Danaher upon written request to Danaher Corporation, Investor Relations, 2200 Pennsylvania Ave, NW Suite 800W, Washington, DC 20037, or by calling (202) 828- 0850 or upon written request to NetScout Systems, Inc., Investor Relations, 310 Littleton Road Westford, MA 01886 or by calling 978-614-4279.

Tender Offer Documents

On May 14, 2015, Danaher filed with the SEC a tender offer statement on Schedule TO regarding the exchange offer for the split-off of the Communications Business as part of the proposed Transaction. Investors and security holders are urged to read the tender offer statement because it contains important information about the Transaction. Investors and security holders may obtain a free copy of the tender offer statement and other documents filed by Danaher with the SEC on the SEC’s web site at www.sec.gov. The tender offer statement and other documents may also be obtained free of charge from Danaher by directing a request to Danaher Corporation, Investor Relations, 2200 Pennsylvania Ave, NW Suite 800W, Washington, DC 20037 or by calling (202) 828-0850.

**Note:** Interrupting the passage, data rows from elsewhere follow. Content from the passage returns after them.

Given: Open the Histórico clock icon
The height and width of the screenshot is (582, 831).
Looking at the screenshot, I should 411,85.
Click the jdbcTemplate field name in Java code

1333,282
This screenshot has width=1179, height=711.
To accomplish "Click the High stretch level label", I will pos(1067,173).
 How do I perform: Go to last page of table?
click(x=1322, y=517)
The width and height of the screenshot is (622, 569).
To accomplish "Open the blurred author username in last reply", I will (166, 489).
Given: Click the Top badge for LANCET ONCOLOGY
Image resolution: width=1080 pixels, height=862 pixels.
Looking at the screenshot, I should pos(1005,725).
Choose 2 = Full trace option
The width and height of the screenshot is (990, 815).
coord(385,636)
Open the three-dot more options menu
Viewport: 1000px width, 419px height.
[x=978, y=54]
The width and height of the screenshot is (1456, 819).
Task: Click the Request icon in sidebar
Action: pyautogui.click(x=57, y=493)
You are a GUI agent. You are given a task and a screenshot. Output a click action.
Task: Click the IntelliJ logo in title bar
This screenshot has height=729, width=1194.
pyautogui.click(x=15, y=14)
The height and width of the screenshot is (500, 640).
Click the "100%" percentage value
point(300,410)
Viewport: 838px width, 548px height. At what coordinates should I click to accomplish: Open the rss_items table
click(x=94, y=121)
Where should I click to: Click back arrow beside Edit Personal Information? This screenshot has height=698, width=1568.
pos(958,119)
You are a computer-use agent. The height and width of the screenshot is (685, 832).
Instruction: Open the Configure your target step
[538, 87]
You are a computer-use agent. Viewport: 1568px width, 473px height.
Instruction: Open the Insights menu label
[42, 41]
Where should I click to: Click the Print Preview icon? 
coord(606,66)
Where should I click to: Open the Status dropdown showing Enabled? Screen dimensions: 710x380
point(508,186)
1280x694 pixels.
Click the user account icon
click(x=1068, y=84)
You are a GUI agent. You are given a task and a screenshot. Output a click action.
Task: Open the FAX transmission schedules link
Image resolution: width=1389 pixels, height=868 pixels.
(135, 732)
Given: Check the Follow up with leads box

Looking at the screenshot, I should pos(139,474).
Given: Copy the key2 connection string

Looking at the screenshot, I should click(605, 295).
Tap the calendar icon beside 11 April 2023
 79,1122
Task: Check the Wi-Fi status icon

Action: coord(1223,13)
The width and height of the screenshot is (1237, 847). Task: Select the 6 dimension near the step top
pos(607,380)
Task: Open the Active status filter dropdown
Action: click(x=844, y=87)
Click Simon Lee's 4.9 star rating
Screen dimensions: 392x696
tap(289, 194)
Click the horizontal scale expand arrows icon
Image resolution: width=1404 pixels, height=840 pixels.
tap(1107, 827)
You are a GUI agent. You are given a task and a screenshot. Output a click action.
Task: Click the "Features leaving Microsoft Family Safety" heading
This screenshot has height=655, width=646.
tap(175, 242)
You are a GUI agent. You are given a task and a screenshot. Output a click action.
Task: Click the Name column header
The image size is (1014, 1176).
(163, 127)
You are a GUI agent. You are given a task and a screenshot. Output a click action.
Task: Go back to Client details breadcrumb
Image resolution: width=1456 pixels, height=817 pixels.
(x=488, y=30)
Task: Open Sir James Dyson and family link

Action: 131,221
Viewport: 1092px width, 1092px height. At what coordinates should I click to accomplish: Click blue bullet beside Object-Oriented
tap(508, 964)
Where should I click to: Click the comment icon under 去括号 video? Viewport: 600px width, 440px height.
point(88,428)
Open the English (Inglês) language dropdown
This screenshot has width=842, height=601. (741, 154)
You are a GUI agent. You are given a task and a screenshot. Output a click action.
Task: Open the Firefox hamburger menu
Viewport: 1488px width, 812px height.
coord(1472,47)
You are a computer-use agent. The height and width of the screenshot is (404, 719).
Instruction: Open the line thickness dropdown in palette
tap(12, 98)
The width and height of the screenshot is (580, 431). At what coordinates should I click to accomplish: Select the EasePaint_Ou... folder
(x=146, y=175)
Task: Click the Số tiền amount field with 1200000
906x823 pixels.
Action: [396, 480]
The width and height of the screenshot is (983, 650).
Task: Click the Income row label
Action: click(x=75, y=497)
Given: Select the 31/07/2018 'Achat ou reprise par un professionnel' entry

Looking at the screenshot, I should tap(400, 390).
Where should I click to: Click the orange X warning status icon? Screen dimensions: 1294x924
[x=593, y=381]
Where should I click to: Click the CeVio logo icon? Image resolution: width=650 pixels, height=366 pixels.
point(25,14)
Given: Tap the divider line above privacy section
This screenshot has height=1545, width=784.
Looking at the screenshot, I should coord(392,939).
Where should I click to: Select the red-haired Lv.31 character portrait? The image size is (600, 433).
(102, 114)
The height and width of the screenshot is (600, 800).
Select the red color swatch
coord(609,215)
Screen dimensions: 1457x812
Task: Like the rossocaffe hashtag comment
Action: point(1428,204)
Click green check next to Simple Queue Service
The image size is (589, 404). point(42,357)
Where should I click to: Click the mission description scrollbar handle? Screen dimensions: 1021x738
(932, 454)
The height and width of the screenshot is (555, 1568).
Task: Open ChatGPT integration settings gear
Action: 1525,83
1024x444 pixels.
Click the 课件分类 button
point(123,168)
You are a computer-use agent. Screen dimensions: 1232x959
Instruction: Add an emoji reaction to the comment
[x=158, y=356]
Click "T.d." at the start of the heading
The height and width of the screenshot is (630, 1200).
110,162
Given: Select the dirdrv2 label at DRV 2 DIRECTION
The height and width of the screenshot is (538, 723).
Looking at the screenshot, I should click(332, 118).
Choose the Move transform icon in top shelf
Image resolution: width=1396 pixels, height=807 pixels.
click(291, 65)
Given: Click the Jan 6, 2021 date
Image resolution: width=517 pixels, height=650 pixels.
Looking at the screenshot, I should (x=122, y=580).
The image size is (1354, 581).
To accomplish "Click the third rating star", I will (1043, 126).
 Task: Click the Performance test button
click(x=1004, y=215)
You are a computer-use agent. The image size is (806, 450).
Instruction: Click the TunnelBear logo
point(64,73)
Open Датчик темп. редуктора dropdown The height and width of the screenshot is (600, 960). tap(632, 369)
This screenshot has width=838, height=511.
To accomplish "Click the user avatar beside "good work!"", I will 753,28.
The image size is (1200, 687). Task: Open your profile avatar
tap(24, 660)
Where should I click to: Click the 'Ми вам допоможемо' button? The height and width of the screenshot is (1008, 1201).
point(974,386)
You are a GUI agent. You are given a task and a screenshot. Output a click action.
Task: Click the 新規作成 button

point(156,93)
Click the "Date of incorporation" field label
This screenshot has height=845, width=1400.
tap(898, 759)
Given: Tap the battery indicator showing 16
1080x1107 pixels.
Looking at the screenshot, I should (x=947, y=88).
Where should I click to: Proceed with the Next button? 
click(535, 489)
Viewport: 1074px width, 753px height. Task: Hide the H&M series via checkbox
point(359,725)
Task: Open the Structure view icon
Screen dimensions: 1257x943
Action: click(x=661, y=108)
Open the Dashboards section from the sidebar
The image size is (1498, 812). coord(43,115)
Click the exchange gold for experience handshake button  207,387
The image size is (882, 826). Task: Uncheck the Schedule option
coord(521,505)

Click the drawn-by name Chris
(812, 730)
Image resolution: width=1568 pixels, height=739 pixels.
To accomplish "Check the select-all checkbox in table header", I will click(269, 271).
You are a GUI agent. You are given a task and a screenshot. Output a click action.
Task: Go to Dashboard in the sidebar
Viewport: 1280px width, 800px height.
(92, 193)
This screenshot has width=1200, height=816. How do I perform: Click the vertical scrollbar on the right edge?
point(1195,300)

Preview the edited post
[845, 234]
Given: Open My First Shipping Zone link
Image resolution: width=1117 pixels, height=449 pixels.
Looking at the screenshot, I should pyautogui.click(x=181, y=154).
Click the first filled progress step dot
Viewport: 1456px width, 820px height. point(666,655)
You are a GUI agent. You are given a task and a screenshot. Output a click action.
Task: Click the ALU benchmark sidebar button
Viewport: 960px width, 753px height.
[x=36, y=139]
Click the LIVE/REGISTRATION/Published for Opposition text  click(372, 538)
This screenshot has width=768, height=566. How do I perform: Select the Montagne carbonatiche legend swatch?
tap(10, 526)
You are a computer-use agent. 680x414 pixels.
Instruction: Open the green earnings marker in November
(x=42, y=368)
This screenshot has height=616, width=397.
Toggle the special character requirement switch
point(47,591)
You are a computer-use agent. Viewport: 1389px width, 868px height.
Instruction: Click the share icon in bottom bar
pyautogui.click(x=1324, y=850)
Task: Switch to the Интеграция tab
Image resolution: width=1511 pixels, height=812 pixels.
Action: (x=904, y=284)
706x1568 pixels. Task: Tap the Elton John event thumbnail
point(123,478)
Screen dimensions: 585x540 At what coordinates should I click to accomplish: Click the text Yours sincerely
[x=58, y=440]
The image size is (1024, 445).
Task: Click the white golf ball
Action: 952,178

Participants in the Solicitation

NetScout, Danaher, and certain of their respective directors, executive officers and other members of management and employees may be deemed to be participants in the solicitation of proxies from NetScout stockholders in respect of the Transaction under the rules of the SEC. Information regarding NetScout’s directors and executive officers is available in its Annual Report on Form 10-K filed with the SEC on May 20, 2014, and in its definitive proxy statement filed with the SEC on May 8, 2015, in connection with the Transaction. Information regarding Danaher’s directors and executive officers is available in its Annual Report on Form 10-K filed with the SEC on February 25, 2015, and in its definitive proxy statement filed with the SEC on March 27, 2015, in connection with its 2015 annual meeting of stockholders. Other information regarding the participants in the proxy solicitation and a description of their direct and indirect interests, by security holdings or otherwise, has been included in the registration statements, the prospectus, the proxy statement and other relevant materials filed with the SEC. These documents can be obtained free of charge from the sources indicated above.